I festeggiamenti del Carnevale, che per quanto detto hanno origini antichissime ed affondano le proprie radici nei rituali diniosiaci o dei saturnali, sono diffusi, anche se in diverse proporzioni, in tutta la penisola Italiana. Oltre a quello di Putignano, che ha mosso i primi passi nel XIV secolo rendendolo di fatto uno dei più antichi di Puglia, questa regione ospita anche un altro importante carnevale, anche questo molto antico ma di per sè non particolarmente noto oltre confine regionale: il carnevale di Gallipoli.
Dalle origini ancora imprecisate, vanta una tradizione artistica ed artigianale notevole, grazie all’intervento dei bravissimi artigiani leccesi che hanno saputo portare l’arte della carta pesta ai massimi livelli, ottenendo veri e propri capolavori.

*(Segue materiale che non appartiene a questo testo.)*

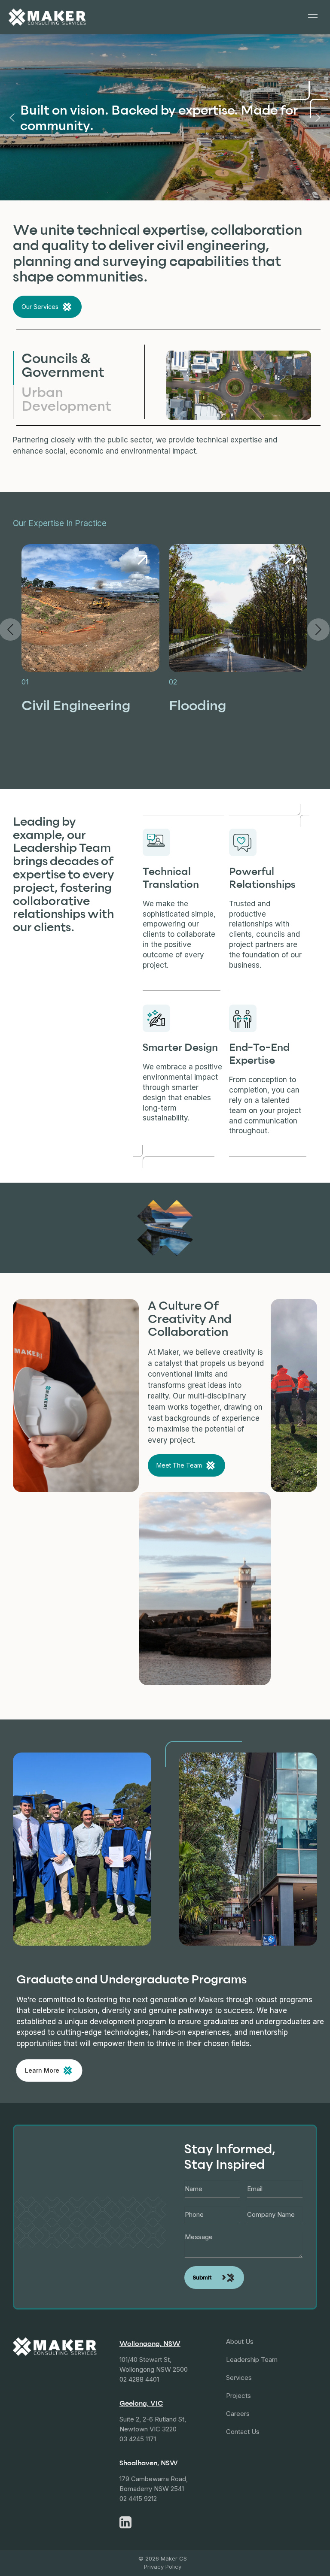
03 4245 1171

Con uno spirito del tutto nuovo, dal 1954, il Carnevale di Gallipoli rivive l’esuberanza e l’allegria dei giorni di festa che hanno contraddistinto la tradizione carnevalesca salentina. Nei giorni che vanno dal giovedì al martedì grasso, una serie di eventi e sfilate si susseguono nel borgo nuovo portando una ventata di spensieratezza in grado di oscurare ogni male e preoccupazione, anche se solo per pochi giorni.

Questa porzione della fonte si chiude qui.